A critical or even a harsh statement pertaining to religion or religious beliefs coming from a rationalist or a reformist or an academic or an artist would stand on a different footing altogether. The shield of fundamental right guaranteed under the Constitution under Article 19(1)(a) would be available to them. These were observed by the bench of Honourable Mr. Justice G. R. Swaminathan in the case of Fr. P. George Ponnaiah v. The Inspector of Police & Ors. ( Crl MP(MD)No.5632 of 2021)
The crux of the case is petitioner herein is an ordained Catholic diocesan priest. A meeting was organized at Arumanai, a village in western Kanyakumari District, on 18th July 2021 protesting the continued closure of churches in the District owing to pandemic-induced lockdown. The entire speech was video recorded and widely circulated in the social media. In the said video, the petitioner is seen and heard claiming that the network of Catholic priests was tapped by him and his associates to canvass votes in favour of the Dravida Munnetra Kazhagam which won the recently concluded Tamil Nadu Legislative Assembly election. He mocked the Hon’ble Prime Minister, Minister for Hindu Religious and Charitable Endowments Department in the speech. The speech which went viral provoked considerable public outcry. The first respondent belatedly registered Crime No.377 of 2021 against the petitioner and another for the offences under Sections 143, 153A, 295A, 505(2), 506(1) and 269 of IPC and Section 3 of the Epidemic Diseases Act, 1897.
The learned counsel appearing for the petitioner at the outset pointed out that the petitioner had circulated a video expressing his regret and clarifying that his words were not intended to hurt the religious sentiments of the Hindus. He submitted that the offending speech must be read in its entirety. He added that Bharat Mata and Bhuma Devi are not legal entities. He relied on the decisions of Bijoe Emmanuel and others v. State of Kerala and ors(1971 Crl.LJ 1773) , Lalai Singh Yadav and anr vs. State of U.P (1971 Crl.LJ 1773)
The learned counsel appearing for one of the intervenors quoted the words by Lord Steyn in R v. Secretary of State for the Home Department, Ex parte SIMMS and another, ((1999) 3 WLR 328) “the value of free speech in a particular case must be measured in specifics. Not all types of speech have an equal value” One cannot be permitted to give vent to hate speech. He drew the court’s attention to the recent decision of the Hon’ble Apex Court in Amish Devgan v. UOI ((2021) 1 SCC 1). The court defined hate speech as a form of expression through which the speaker primarily intends to vilify, humiliate or incite hatred against the targets. Its content has more to do with the expression, language and message which should be to vilify, demean and incite psychosocial hatred or physical violence against the target group. He submitted that applying the aforesaid yardstick, the speech in question would qualify as hate speech and hence, not entitled to protection under Article 19(1)(a) of the Constitution.

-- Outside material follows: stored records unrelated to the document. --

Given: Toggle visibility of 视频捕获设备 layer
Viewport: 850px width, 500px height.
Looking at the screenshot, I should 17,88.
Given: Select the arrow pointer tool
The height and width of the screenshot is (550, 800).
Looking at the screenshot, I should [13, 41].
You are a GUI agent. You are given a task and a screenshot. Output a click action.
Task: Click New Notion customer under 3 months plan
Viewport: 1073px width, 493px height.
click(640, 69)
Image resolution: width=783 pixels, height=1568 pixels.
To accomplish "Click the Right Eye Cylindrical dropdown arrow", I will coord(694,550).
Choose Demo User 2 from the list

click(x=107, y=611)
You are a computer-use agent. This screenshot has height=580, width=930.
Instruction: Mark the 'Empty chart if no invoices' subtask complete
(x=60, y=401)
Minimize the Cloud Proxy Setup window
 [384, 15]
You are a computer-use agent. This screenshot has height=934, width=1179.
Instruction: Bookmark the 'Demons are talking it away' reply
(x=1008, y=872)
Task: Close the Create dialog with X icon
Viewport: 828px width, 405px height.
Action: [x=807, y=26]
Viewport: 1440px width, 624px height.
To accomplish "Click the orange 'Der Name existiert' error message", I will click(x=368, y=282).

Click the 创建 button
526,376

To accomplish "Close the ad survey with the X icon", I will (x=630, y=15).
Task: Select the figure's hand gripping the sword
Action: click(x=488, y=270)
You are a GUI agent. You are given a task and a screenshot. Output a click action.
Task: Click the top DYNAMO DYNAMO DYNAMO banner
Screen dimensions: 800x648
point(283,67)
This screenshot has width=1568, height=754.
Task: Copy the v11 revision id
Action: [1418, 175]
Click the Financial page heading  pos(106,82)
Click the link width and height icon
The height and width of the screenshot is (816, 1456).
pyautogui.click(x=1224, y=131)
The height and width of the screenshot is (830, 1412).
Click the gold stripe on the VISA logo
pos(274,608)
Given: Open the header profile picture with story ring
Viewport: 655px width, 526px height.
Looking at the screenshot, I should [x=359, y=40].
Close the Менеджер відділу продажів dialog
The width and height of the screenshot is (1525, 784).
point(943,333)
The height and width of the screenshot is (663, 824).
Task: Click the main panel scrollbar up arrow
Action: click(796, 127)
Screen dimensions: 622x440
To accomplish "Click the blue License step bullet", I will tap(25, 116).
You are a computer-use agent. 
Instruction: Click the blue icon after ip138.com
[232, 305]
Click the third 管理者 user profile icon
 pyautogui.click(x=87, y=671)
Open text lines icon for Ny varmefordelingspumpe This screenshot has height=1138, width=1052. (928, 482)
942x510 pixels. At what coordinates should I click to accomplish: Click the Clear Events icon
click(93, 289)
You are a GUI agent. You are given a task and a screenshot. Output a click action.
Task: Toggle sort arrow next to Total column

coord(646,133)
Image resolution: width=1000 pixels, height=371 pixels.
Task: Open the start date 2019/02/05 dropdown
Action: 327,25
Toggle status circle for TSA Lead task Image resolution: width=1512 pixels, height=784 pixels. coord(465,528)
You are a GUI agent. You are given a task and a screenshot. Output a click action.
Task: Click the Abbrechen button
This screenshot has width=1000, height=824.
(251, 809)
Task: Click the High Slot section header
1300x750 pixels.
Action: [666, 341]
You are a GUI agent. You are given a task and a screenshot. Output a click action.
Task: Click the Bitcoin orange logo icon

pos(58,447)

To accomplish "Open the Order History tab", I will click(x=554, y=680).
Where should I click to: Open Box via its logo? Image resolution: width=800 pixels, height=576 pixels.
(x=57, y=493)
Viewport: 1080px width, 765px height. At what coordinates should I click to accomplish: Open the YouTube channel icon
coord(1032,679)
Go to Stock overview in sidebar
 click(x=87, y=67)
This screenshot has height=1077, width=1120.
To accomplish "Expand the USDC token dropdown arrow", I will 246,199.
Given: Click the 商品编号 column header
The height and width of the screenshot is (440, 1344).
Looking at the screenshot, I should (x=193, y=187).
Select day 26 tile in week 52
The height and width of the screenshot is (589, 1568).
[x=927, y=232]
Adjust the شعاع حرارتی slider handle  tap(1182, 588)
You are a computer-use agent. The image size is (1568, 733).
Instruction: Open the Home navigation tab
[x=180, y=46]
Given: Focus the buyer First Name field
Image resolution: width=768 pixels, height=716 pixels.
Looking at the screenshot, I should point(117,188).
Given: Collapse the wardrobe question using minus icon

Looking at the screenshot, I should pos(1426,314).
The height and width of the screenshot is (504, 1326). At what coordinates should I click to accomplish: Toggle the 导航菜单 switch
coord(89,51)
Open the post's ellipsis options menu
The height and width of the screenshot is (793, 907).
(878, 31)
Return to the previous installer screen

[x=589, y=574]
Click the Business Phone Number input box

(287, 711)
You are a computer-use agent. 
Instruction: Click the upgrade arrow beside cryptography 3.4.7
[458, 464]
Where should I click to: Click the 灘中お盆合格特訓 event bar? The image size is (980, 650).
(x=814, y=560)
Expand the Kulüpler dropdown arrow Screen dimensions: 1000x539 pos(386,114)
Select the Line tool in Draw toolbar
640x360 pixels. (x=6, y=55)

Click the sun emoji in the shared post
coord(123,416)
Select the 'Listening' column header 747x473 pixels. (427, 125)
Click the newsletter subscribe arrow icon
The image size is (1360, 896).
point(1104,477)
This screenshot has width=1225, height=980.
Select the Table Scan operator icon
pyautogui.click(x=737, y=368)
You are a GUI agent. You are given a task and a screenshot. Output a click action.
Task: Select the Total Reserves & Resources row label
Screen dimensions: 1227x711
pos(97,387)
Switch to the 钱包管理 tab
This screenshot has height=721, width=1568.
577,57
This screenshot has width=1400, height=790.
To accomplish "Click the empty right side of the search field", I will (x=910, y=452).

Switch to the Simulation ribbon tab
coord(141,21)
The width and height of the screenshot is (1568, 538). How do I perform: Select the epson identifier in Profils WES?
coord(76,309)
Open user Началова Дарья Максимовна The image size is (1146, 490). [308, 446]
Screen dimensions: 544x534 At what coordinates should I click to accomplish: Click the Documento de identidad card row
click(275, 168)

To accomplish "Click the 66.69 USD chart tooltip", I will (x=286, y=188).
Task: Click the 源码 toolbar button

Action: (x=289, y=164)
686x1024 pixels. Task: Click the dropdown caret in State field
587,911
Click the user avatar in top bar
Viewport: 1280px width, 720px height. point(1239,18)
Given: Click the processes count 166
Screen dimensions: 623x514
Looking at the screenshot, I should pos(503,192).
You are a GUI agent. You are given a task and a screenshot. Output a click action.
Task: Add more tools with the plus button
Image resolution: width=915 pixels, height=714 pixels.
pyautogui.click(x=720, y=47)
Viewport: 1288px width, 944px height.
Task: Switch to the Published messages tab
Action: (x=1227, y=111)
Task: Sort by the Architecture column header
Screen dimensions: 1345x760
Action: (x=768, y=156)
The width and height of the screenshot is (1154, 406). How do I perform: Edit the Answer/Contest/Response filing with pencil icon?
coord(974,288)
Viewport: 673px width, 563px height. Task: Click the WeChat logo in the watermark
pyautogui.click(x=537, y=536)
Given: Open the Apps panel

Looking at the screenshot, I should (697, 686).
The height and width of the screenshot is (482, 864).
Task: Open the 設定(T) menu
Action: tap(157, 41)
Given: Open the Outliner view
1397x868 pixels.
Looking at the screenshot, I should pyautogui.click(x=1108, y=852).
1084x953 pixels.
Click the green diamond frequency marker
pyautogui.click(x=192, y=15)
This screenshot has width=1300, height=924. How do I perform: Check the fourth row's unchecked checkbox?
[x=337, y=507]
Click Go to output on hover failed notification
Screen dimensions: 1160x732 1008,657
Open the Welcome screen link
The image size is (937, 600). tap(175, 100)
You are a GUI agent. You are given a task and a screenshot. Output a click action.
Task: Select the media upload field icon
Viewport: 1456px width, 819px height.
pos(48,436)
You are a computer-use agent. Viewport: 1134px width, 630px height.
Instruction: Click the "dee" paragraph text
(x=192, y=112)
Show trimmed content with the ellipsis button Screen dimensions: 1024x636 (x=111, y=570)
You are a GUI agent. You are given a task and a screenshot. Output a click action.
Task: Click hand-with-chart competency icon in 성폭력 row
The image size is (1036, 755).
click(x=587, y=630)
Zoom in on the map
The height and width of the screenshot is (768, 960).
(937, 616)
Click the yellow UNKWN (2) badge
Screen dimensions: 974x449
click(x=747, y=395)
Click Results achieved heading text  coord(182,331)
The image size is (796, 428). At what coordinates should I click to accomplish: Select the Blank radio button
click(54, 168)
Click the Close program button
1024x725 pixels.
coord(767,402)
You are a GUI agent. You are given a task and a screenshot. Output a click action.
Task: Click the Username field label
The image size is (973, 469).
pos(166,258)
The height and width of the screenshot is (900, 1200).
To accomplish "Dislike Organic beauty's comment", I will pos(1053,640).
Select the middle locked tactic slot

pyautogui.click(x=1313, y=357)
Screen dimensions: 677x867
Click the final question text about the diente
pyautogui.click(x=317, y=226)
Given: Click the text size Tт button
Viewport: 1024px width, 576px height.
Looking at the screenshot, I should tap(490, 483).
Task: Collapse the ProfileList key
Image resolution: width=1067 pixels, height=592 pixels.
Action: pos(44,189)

The bench of Honourable Mr.Justice G.R.Swaminathan observed and stated in the case that “The persons concerned voice their opinions or give vent to their expressions in their capacity as satirists. On the other hand, an evangelist like the petitioner cannot claim a similar privilege. He cannot insult or outrage others’ religion or their religious beliefs and still claim immunity from the application of Section 295A/153A/505(2) of IPC. This is because he views the other religionists as a constituency to be poached. He cannot be called a disinterested or neutral commentator. The targeted religionists are bound to take offence as they fear potential harm to their interests and well-being. In such an ambience, the Newton’s third law, “every action has an equal and opposite reaction”, may start operating. The State cannot remain a mute spectator in such situations. To uphold the sanctity of the Constitution and maintain public order, the strong arm of law will have to come down heavily on those who seek to disrupt communal peace and amity. The offending speech of the petitioner prima facie attracts the offences under Sections 153A, 295A and 505(2) of IPC. However, the offences under Section 143, 269 and 506(1) of IPC and Section 3 of Epidemic Diseases Act, 1897 are not made out. The impugned FIR is quashed to this limited extent as far as the petitioner is concerned. This criminal original petition is partly allowed. Connected miscellaneous petition is closed.”